François Gemenne: "l'électrique a des défauts, mais reste infiniment préférable au thermique"
Lancée fin 2023, l'Alliance pour la décarbonation de la route réunit des acteurs des mobilités routières publics et privés. Parmi les personnalités à l'origine du projet figure le climatologue François Gemenne, co-auteur (entre autres) du rapport du GIEC, qui nous a accordé une interview.
Plutôt large, cette Alliance pour la décarbonation de la route ! De BMW à la Maif en passant par Vinci Autoroutes ou BlaBlaCar, celle-ci réunit plus d’une vingtaine de grands acteurs publics et privés* qui s’engagent à « mettre en œuvre les solutions de décarbonation les plus efficaces afin de réussir la transition écologique et énergétique des mobilités. »

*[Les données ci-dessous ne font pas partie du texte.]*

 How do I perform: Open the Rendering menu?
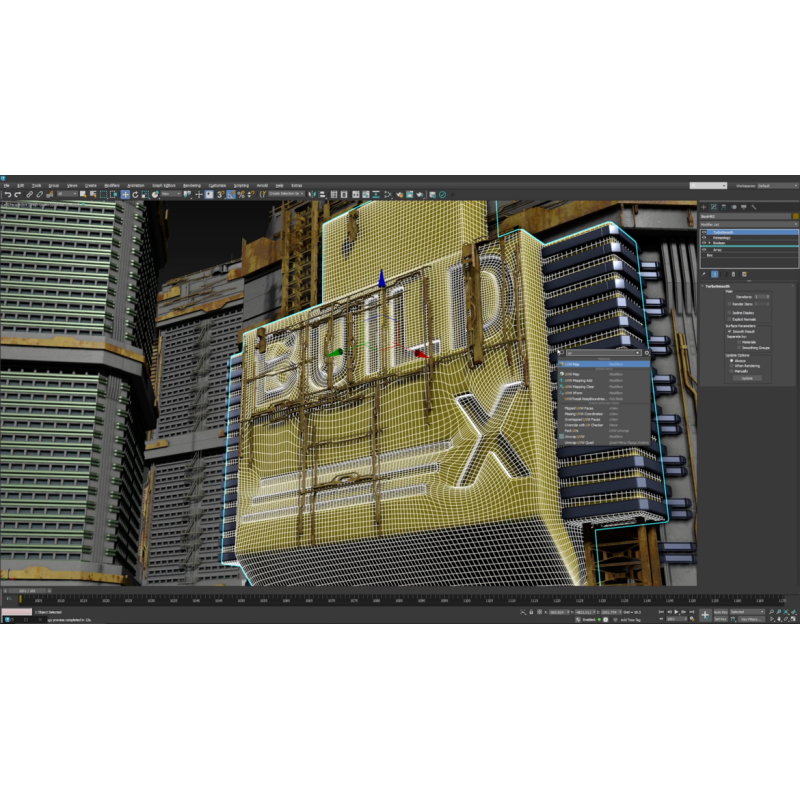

On ne peut que soutenir un mouvement de ce type, dont l’ambition est notamment de favoriser des solutions concrètes telles que l’électrification du parc automobile (de ce côté-là les choses avancent vite) et du parc de poids lourds, mais aussi le déploiement massif des bornes de recharge pour véhicules électriques, l’installation de stations de distribution de biocarburants et d’hydrogène, l’incitation au covoiturage, ou bien encore l’installation de dispositifs permettant la production d’énergies renouvelables le long des réseaux routiers et autoroutiers (panneaux solaires, notamment).

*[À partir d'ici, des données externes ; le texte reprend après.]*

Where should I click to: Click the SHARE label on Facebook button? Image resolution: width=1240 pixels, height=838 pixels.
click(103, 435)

A l’occasion du lancement officiel de l'Alliance, Caradisiac a eu l’opportunité de s’entretenir avec le climatologue François Gemenne, co-auteur du rapport du GIEC sur le climat.
Côté automobilistes, que va proposer l’Alliance ?

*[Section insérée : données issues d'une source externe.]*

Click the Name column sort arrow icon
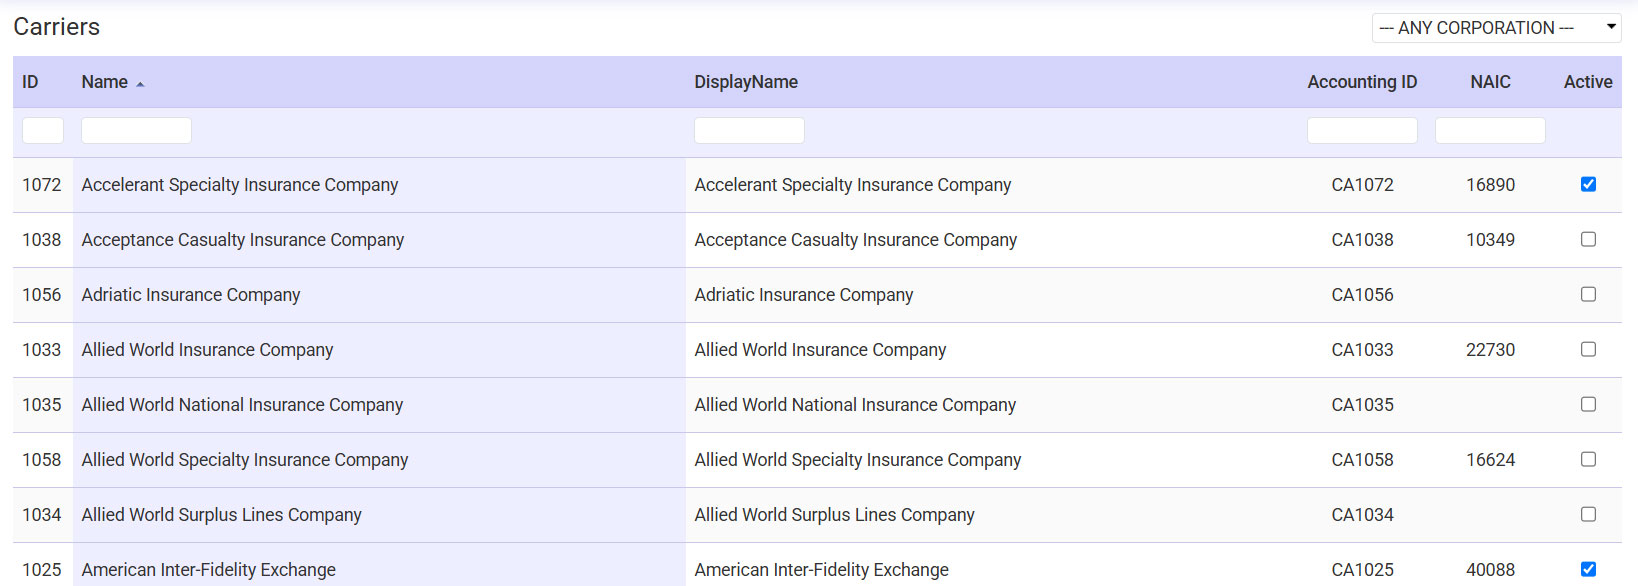This screenshot has width=1638, height=586. tap(141, 84)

Sans trop en dire avant la révélation prochaine de nos propositions, il va y avoir beaucoup de choses sur les voitures partagées et le covoiturage au premier semestre. On va aussi mettre l’accent sur l’équipement en bornes de recharge en zone rurale et semi-rurale. Le plan de leasing social gouvernemental va dans le bon sens, mais il y a aussi un soutien à apporter sur les équipements dans ces zones.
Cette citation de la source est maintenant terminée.